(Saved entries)
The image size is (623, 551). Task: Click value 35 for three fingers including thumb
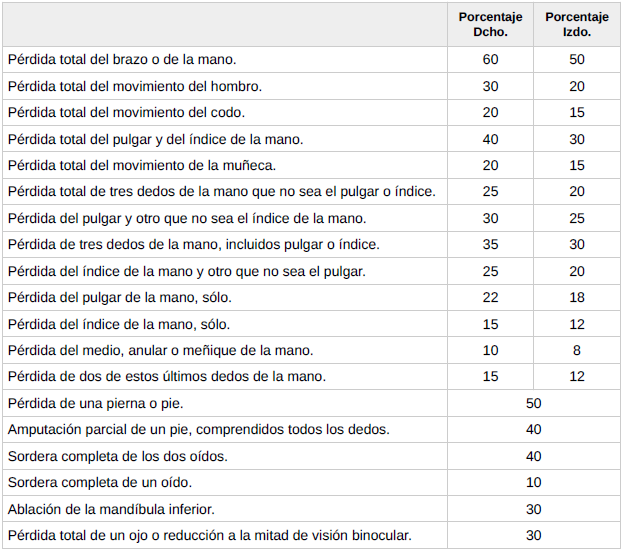490,244
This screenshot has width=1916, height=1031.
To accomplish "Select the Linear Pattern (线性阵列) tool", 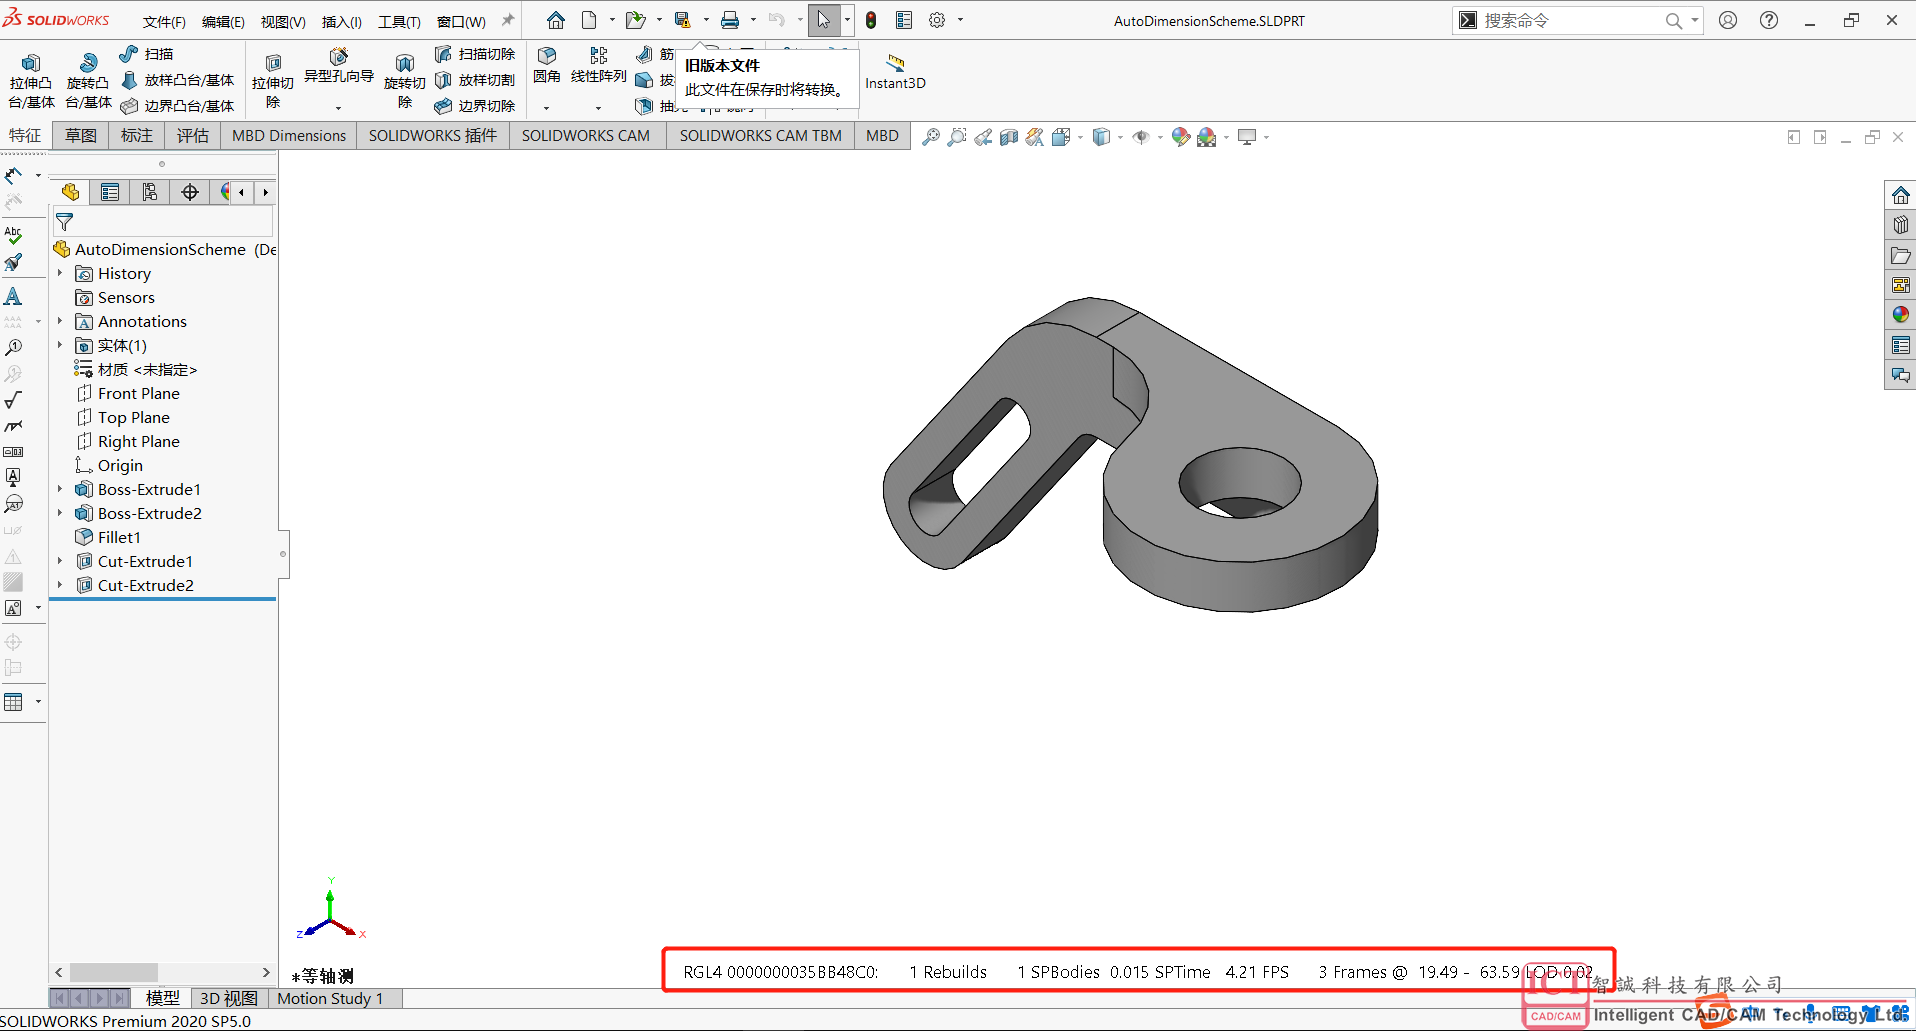I will [598, 64].
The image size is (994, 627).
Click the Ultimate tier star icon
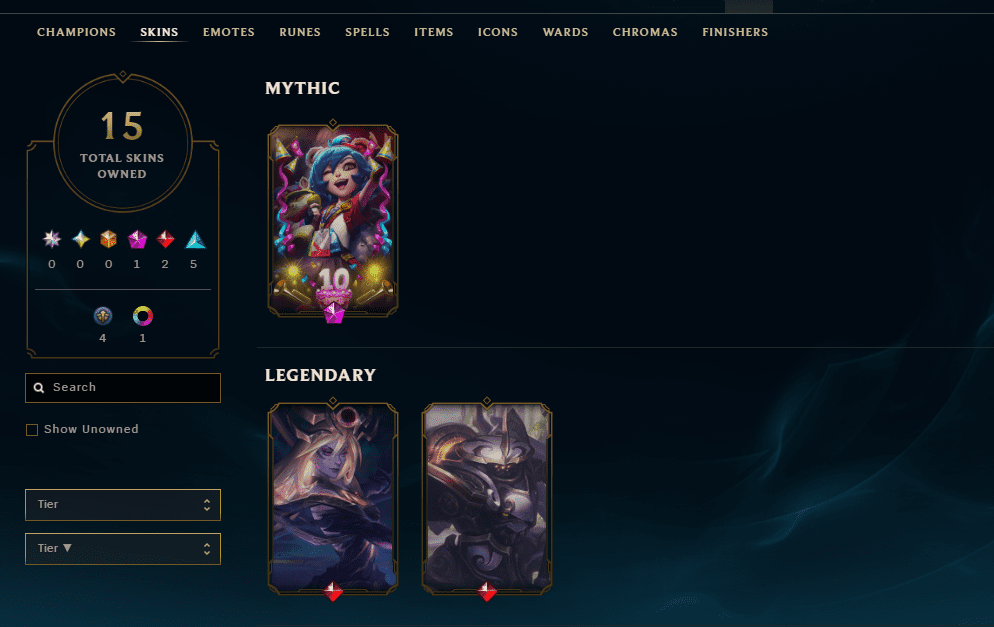pyautogui.click(x=52, y=239)
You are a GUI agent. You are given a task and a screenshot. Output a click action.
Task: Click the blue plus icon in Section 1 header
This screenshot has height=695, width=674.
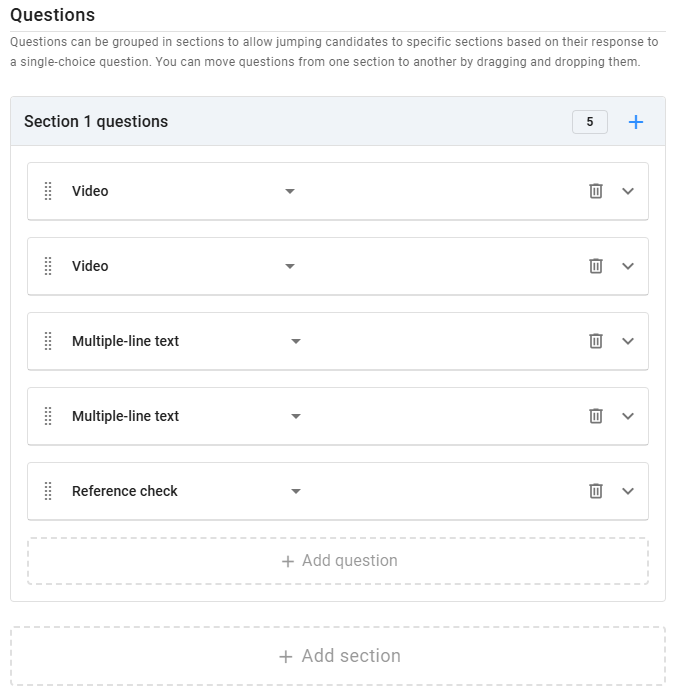click(x=636, y=122)
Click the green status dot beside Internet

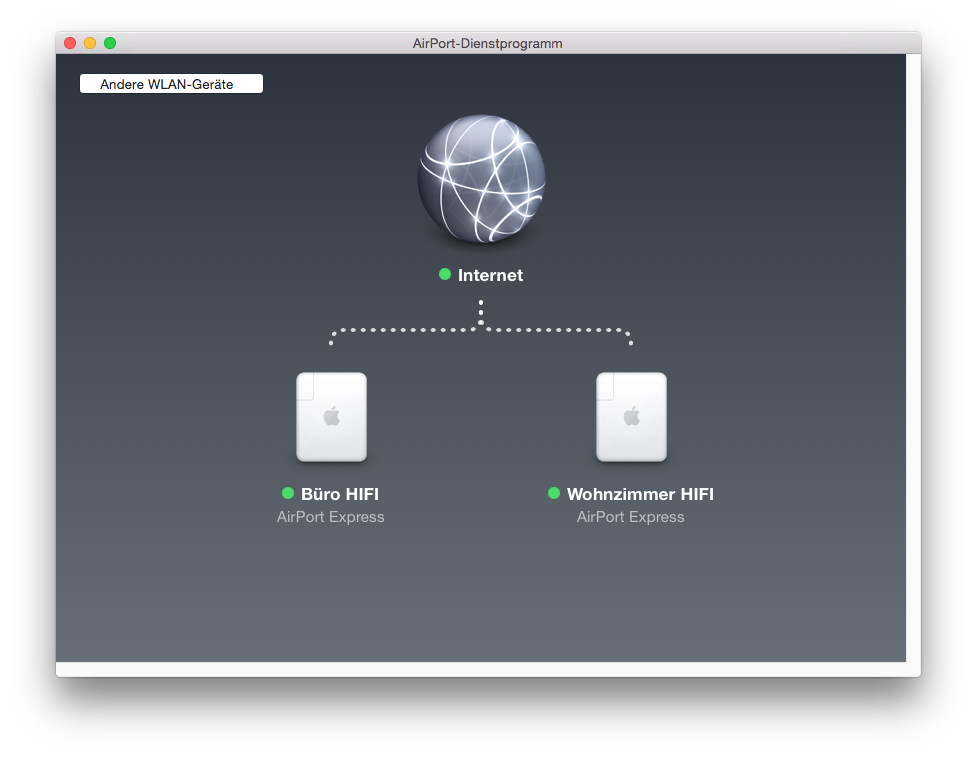tap(445, 274)
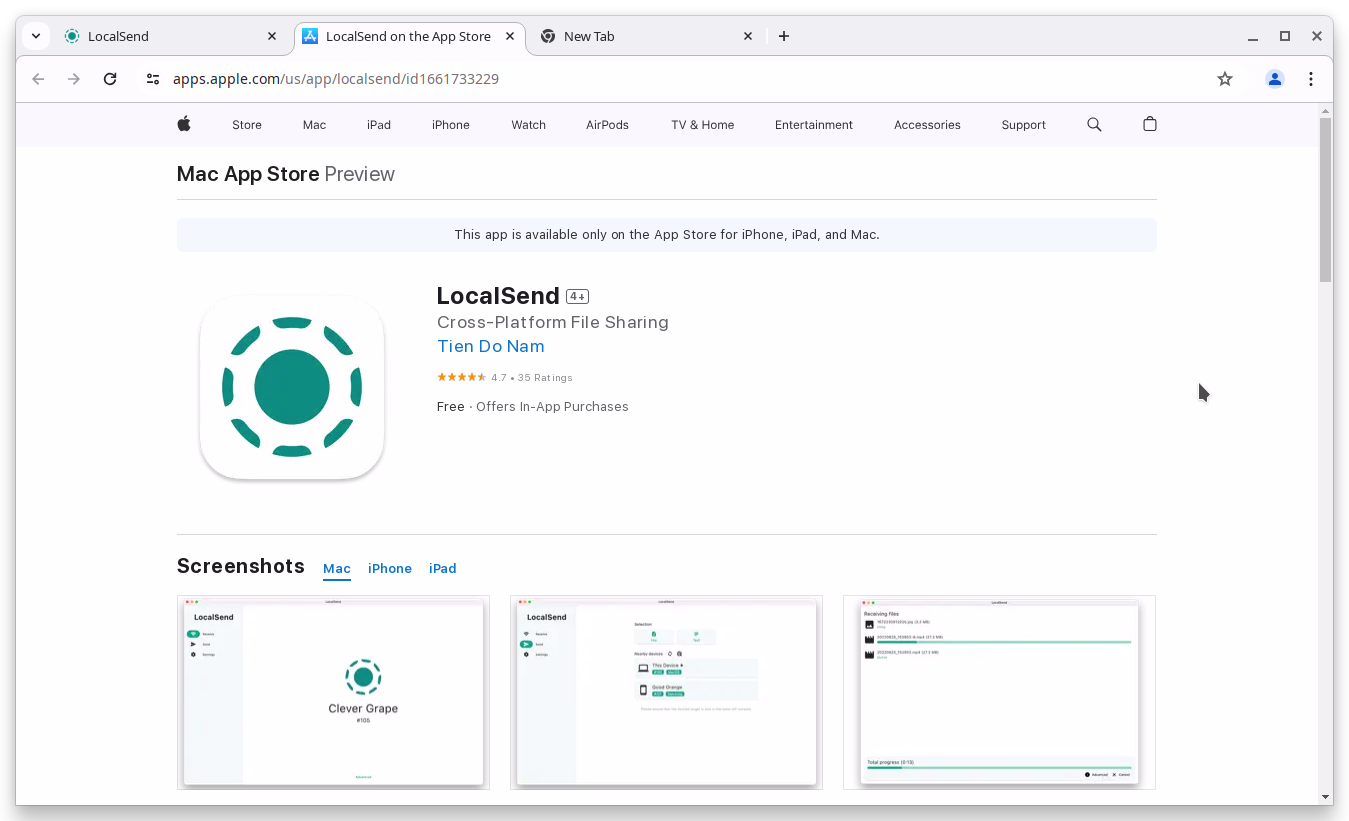The image size is (1349, 821).
Task: Open the Support menu item
Action: (1023, 124)
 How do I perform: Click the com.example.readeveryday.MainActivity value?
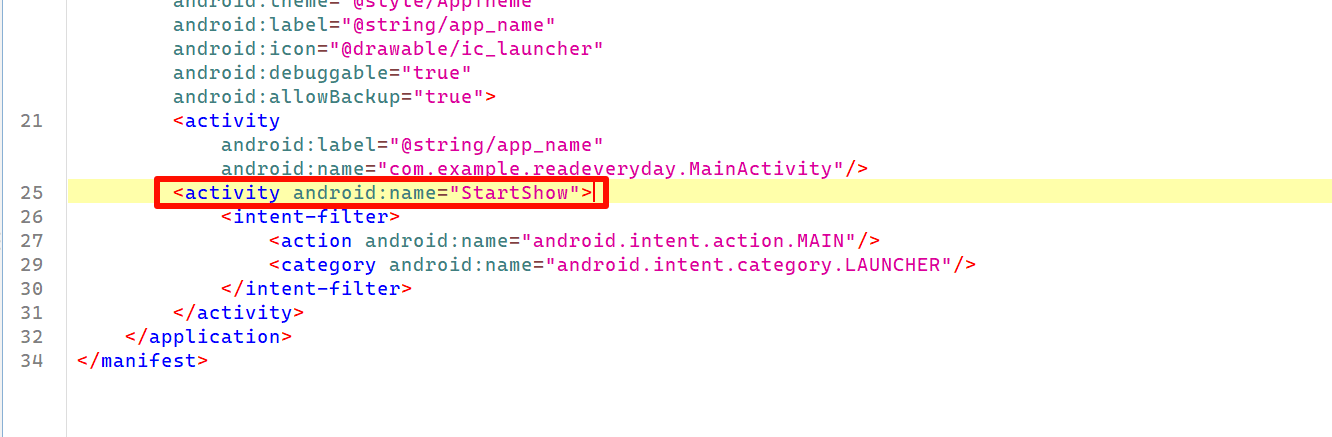pos(610,169)
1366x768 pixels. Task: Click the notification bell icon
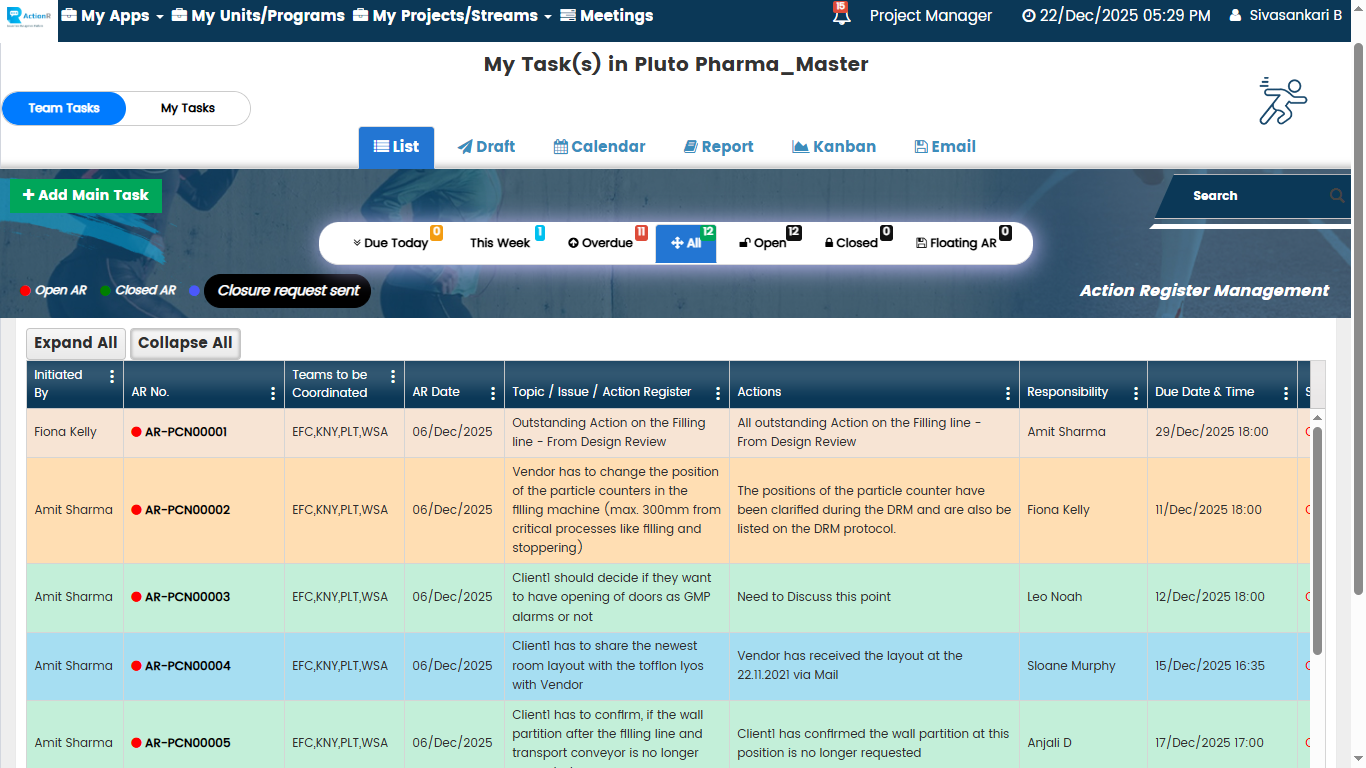840,15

- _WORK REQUIRED_:
Leave out the pictures and return, exactly as written, only the lines from the line with "Click the green status dot beside Internet" through the end of the records above.

- _OUTPUT BELOW_:
Click the green status dot beside Internet

tap(445, 274)
The image size is (1349, 821).
Task: Open the Support menu item
Action: (1023, 124)
 How do I perform: Click the com.example.readeveryday.MainActivity value?
pos(610,169)
1366x768 pixels. Task: Click the notification bell icon
840,15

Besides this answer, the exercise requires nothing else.